"𝓘 𝓷𝓮𝓮𝓭 𝓽𝓸 𝓰𝓮𝓽 𝔂𝓸𝓾 𝓸𝓯𝓯 𝓸𝓯 𝓶𝔂 𝓶𝓲𝓷𝓭,"
L A R A
Hari ini berlangsung sangat cepat. Setelah insiden kecil tadi pagi, aku memutuskan untuk kembali tidur. Namun, pikiranku sepertinya tidak sependapat denganku. Semua peristiwa yang terjadi hari itu terngiang-ngiang di kepalaku. Dan parahnya, aku seperti merasakan hal itu sekali lagi.

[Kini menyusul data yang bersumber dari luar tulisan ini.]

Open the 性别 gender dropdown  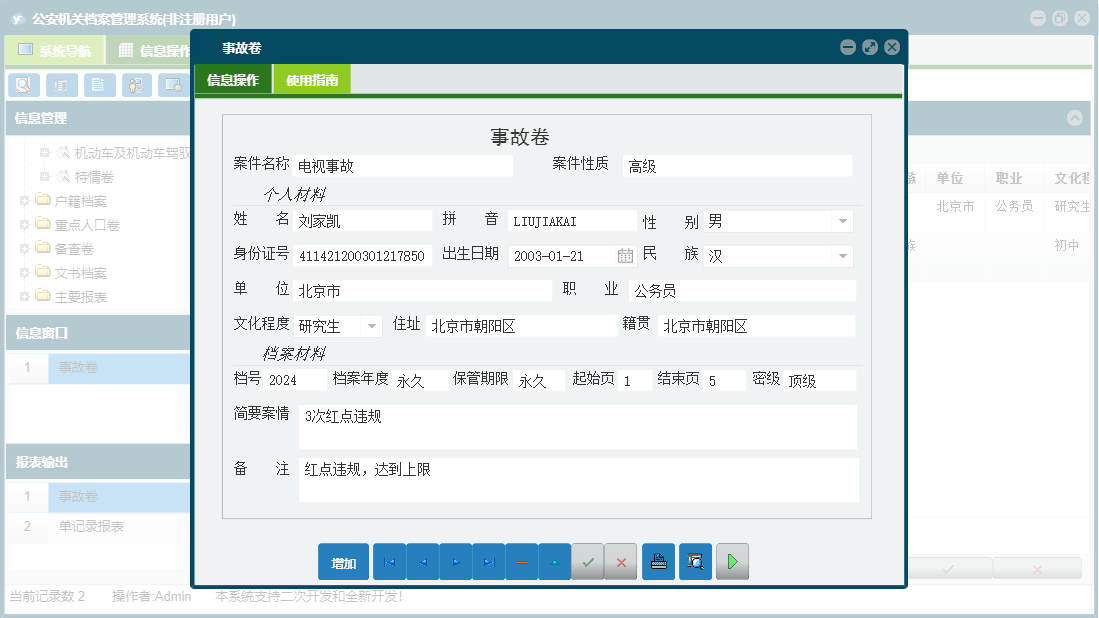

Setelah beberapa percobaan yang gagal, aku pun menyerah. Aku bangkit dari tempatku dan berusaha menyibukkan diri. Aku membersihkan rumah, melipat pakaian bersih dan membuat secangkir kopi. Kegiatanku tentu saja membuat Finn terbangun dari tidurnya. Aku merutuk. I really need to stop doing this 'mourning over my past' thing.

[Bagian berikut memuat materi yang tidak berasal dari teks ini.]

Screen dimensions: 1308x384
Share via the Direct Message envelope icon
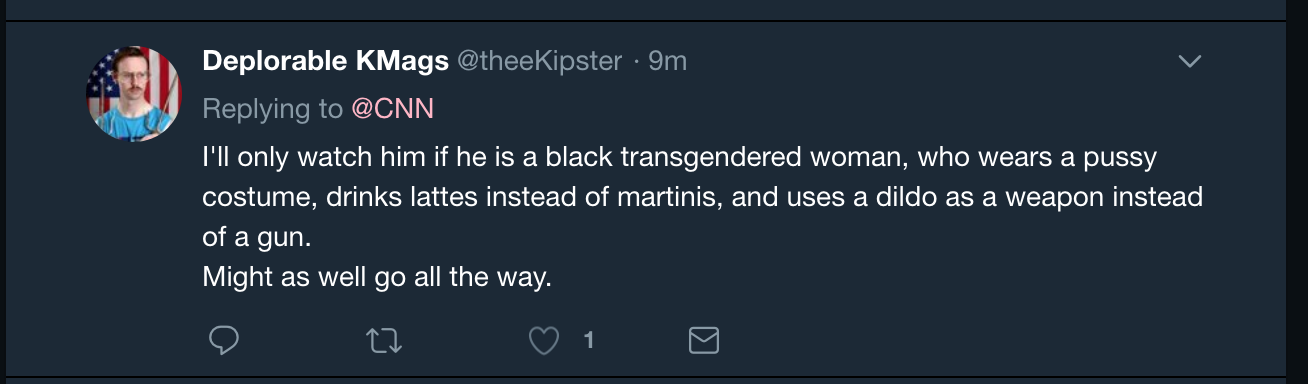pyautogui.click(x=704, y=342)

Finn memiliki tatapan yang sama setiap kali ia melihatku terjaga pukul tiga atau empat pagi. The same worried look. Ia terus menerus menanyakan keadaanku dan sekilas, aku mendapatkan gambaran yang sama tentang seseorang yang aku lihat padanya. Him.
Ya Tuhan, aku lagi-lagi memikirkannya. Lebih baik aku menyelesaikan pekerjaanku dengan cepat agar aku bisa pergi ke grocery store untuk membeli bahan-bahan makanan. Sudah saatnya aku merubah sesuatu. Yang pertama, merubah pola hidupku. Dan yang kedua, melepaskan ikatan dari masa lalu yang terus menerus mengikatku.
Mungkin sudah saatnya aku menjadi ibu sepenuhnya bagi Finn. Kau tahu, seperti memasakkan makan malam untuknya, membantunya mengerjakan tugas sekolah, atau sekedar ada untuk menjadi pendengar bagi Finn. Aku sadar selama ini aku sangat sibuk.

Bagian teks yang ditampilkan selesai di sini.